◆ **ASSIGNMENT**: Set down all of the data that follows, keeping every character.
########
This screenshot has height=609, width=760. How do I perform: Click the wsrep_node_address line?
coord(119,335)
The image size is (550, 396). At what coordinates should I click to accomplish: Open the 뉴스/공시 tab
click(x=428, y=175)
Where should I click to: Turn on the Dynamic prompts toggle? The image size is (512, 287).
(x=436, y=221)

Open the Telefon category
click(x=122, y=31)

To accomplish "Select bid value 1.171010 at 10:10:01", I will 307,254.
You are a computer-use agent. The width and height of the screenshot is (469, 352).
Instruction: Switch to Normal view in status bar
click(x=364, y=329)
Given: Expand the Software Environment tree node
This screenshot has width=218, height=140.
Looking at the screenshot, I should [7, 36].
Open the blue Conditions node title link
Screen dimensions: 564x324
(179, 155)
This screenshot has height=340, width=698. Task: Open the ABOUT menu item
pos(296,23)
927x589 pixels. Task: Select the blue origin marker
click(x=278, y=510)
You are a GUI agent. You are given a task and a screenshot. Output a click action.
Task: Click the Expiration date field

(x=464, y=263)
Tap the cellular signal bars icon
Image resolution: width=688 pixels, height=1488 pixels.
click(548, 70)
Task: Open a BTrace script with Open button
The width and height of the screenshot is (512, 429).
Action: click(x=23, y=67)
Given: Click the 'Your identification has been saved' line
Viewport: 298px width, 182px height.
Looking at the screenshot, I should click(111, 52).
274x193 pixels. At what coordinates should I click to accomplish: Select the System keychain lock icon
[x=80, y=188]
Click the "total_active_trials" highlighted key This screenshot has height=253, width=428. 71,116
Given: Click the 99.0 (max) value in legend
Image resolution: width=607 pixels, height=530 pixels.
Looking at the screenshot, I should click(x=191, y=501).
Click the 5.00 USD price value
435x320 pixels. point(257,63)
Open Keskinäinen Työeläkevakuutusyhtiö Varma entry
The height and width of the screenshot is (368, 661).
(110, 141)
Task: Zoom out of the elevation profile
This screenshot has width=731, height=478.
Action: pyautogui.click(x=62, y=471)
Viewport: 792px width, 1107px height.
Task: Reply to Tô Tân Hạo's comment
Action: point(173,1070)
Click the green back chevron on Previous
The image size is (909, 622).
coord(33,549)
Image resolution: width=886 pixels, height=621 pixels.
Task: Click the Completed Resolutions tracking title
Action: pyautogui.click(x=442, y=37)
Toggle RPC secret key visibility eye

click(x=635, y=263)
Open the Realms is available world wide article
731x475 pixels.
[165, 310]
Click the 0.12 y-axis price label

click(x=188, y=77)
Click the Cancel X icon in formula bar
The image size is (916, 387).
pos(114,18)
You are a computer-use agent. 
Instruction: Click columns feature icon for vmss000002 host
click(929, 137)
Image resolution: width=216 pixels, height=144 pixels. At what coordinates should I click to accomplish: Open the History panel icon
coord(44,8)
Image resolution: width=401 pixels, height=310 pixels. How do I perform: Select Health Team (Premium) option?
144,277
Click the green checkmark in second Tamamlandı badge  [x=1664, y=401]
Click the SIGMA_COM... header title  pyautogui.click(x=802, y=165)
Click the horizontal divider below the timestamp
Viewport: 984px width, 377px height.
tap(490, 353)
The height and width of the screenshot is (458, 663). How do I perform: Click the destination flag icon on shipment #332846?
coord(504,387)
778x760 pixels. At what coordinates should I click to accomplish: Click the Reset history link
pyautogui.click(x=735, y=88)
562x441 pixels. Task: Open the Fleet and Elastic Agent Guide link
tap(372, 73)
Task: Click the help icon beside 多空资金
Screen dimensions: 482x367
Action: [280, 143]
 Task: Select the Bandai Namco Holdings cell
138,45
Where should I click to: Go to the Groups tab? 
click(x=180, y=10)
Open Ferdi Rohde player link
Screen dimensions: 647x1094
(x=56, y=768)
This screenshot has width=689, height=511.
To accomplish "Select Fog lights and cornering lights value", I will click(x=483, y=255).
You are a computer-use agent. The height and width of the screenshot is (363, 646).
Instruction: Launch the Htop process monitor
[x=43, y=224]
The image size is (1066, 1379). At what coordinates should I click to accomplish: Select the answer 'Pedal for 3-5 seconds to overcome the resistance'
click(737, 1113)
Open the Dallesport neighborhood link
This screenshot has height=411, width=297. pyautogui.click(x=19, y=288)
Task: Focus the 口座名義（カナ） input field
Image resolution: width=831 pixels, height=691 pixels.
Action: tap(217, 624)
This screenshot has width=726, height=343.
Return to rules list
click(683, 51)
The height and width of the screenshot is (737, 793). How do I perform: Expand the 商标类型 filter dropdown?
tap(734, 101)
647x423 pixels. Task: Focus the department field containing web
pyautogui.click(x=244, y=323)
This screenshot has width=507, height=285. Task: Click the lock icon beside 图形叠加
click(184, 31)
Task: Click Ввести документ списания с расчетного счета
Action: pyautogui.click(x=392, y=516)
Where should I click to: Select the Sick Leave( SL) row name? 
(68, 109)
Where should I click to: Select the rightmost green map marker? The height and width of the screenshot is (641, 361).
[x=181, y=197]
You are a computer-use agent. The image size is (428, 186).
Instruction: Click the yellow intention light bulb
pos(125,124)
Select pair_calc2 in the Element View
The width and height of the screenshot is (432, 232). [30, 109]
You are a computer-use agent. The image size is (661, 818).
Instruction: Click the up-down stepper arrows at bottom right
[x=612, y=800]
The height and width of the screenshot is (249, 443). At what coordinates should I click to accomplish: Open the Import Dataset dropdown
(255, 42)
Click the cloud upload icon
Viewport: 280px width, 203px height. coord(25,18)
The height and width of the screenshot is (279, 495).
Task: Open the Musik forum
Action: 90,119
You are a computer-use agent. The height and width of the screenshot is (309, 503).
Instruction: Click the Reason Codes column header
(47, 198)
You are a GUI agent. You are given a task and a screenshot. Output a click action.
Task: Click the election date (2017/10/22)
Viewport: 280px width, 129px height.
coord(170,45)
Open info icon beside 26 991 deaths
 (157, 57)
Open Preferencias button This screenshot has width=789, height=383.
########
◆ **ANSWER SPACE**:
This screenshot has height=609, width=760. How do I perform: Click the wsrep_node_address line?
coord(119,335)
The image size is (550, 396). At what coordinates should I click to accomplish: Open the 뉴스/공시 tab
click(x=428, y=175)
Where should I click to: Turn on the Dynamic prompts toggle? The image size is (512, 287).
(x=436, y=221)

Open the Telefon category
click(x=122, y=31)

To accomplish "Select bid value 1.171010 at 10:10:01", I will 307,254.
You are a computer-use agent. The width and height of the screenshot is (469, 352).
Instruction: Switch to Normal view in status bar
click(x=364, y=329)
Given: Expand the Software Environment tree node
This screenshot has width=218, height=140.
Looking at the screenshot, I should [7, 36].
Open the blue Conditions node title link
Screen dimensions: 564x324
(179, 155)
This screenshot has height=340, width=698. Task: Open the ABOUT menu item
pos(296,23)
927x589 pixels. Task: Select the blue origin marker
click(x=278, y=510)
You are a GUI agent. You are given a task and a screenshot. Output a click action.
Task: Click the Expiration date field

(x=464, y=263)
Tap the cellular signal bars icon
Image resolution: width=688 pixels, height=1488 pixels.
click(548, 70)
Task: Open a BTrace script with Open button
The width and height of the screenshot is (512, 429).
Action: click(x=23, y=67)
Given: Click the 'Your identification has been saved' line
Viewport: 298px width, 182px height.
Looking at the screenshot, I should click(111, 52).
274x193 pixels. At what coordinates should I click to accomplish: Select the System keychain lock icon
[x=80, y=188]
Click the "total_active_trials" highlighted key This screenshot has height=253, width=428. 71,116
Given: Click the 99.0 (max) value in legend
Image resolution: width=607 pixels, height=530 pixels.
Looking at the screenshot, I should click(x=191, y=501).
Click the 5.00 USD price value
435x320 pixels. point(257,63)
Open Keskinäinen Työeläkevakuutusyhtiö Varma entry
The height and width of the screenshot is (368, 661).
(110, 141)
Task: Zoom out of the elevation profile
This screenshot has width=731, height=478.
Action: pyautogui.click(x=62, y=471)
Viewport: 792px width, 1107px height.
Task: Reply to Tô Tân Hạo's comment
Action: point(173,1070)
Click the green back chevron on Previous
The image size is (909, 622).
coord(33,549)
Image resolution: width=886 pixels, height=621 pixels.
Task: Click the Completed Resolutions tracking title
Action: pyautogui.click(x=442, y=37)
Toggle RPC secret key visibility eye

click(x=635, y=263)
Open the Realms is available world wide article
731x475 pixels.
[165, 310]
Click the 0.12 y-axis price label

click(x=188, y=77)
Click the Cancel X icon in formula bar
The image size is (916, 387).
pos(114,18)
You are a computer-use agent. 
Instruction: Click columns feature icon for vmss000002 host
click(929, 137)
Image resolution: width=216 pixels, height=144 pixels. At what coordinates should I click to accomplish: Open the History panel icon
coord(44,8)
Image resolution: width=401 pixels, height=310 pixels. How do I perform: Select Health Team (Premium) option?
144,277
Click the green checkmark in second Tamamlandı badge  [x=1664, y=401]
Click the SIGMA_COM... header title  pyautogui.click(x=802, y=165)
Click the horizontal divider below the timestamp
Viewport: 984px width, 377px height.
tap(490, 353)
The height and width of the screenshot is (458, 663). How do I perform: Click the destination flag icon on shipment #332846?
coord(504,387)
778x760 pixels. At what coordinates should I click to accomplish: Click the Reset history link
pyautogui.click(x=735, y=88)
562x441 pixels. Task: Open the Fleet and Elastic Agent Guide link
tap(372, 73)
Task: Click the help icon beside 多空资金
Screen dimensions: 482x367
Action: [280, 143]
 Task: Select the Bandai Namco Holdings cell
138,45
Where should I click to: Go to the Groups tab? 
click(x=180, y=10)
Open Ferdi Rohde player link
Screen dimensions: 647x1094
(x=56, y=768)
This screenshot has width=689, height=511.
To accomplish "Select Fog lights and cornering lights value", I will click(x=483, y=255).
You are a computer-use agent. The height and width of the screenshot is (363, 646).
Instruction: Launch the Htop process monitor
[x=43, y=224]
The image size is (1066, 1379). At what coordinates should I click to accomplish: Select the answer 'Pedal for 3-5 seconds to overcome the resistance'
click(737, 1113)
Open the Dallesport neighborhood link
This screenshot has height=411, width=297. pyautogui.click(x=19, y=288)
Task: Focus the 口座名義（カナ） input field
Image resolution: width=831 pixels, height=691 pixels.
Action: tap(217, 624)
This screenshot has width=726, height=343.
Return to rules list
click(683, 51)
The height and width of the screenshot is (737, 793). How do I perform: Expand the 商标类型 filter dropdown?
tap(734, 101)
647x423 pixels. Task: Focus the department field containing web
pyautogui.click(x=244, y=323)
This screenshot has width=507, height=285. Task: Click the lock icon beside 图形叠加
click(184, 31)
Task: Click Ввести документ списания с расчетного счета
Action: pyautogui.click(x=392, y=516)
Where should I click to: Select the Sick Leave( SL) row name? 
(68, 109)
Where should I click to: Select the rightmost green map marker? The height and width of the screenshot is (641, 361).
[x=181, y=197]
You are a computer-use agent. The image size is (428, 186).
Instruction: Click the yellow intention light bulb
pos(125,124)
Select pair_calc2 in the Element View
The width and height of the screenshot is (432, 232). [30, 109]
You are a computer-use agent. The image size is (661, 818).
Instruction: Click the up-down stepper arrows at bottom right
[x=612, y=800]
The height and width of the screenshot is (249, 443). At what coordinates should I click to accomplish: Open the Import Dataset dropdown
(255, 42)
Click the cloud upload icon
Viewport: 280px width, 203px height. coord(25,18)
The height and width of the screenshot is (279, 495).
Task: Open the Musik forum
Action: 90,119
You are a computer-use agent. The height and width of the screenshot is (309, 503).
Instruction: Click the Reason Codes column header
(47, 198)
You are a GUI agent. You are given a task and a screenshot. Output a click action.
Task: Click the election date (2017/10/22)
Viewport: 280px width, 129px height.
coord(170,45)
Open info icon beside 26 991 deaths
 (157, 57)
Open Preferencias button This screenshot has width=789, height=383.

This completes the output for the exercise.